Luckily for us, it’s our minds that cling to rigid structures and schedules more than our actual bodies, a lesson that I’ve struggled to internalize in my own training just as I watch the people I coach struggle with this issue similarly. Just because our training program says we should do “x” on a given day doesn’t mean that we should do “x” without first determining whether the body is in the proper state of being to engage with this training element on this particular day. The more I’ve trained and set up my own training program and ideas about what I “should be doing,” the more I’ve come to realize that whenever I force the issue (e.g., train when I’m not adequately energized or recovered from a previous workout, or train after climbing when I’ve already given my all in climbing for the day), I pay the price, either with needing more days off subsequently to recover from the ill-placed workout, or with overtraining/overuse injury issues, which completely go counter to the whole point of training.

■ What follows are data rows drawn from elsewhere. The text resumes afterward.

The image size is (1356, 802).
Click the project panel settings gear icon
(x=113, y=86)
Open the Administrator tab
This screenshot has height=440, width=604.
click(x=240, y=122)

I try to communicate this mindset to everyone I work with directly through coaching – that if you’re too tired/sore/worked, you must be okay with walking away from training elements on any given day. This is the best training decision a person can make, and it should be considered just that — a training decision. Each individual, however, has to learn from experience where this line is for their own individual body, and this line and comprehension develops over time. It’s best when you’re starting out on a new training program to err on the side of caution and always stop while you’re ahead (still have energy and don’t feel destroyed), and then wait a day or two to see how your body responds before you delve into another workout or hard day of climbing. As you get more into a training rhythm and program, if you listen to your body and pay close attention to how you feel, you’ll develop a greater and greater understanding of when it’s time to train again, what parts of your body are ready for training, and when it’s best to just walk away from the gym and try again another day.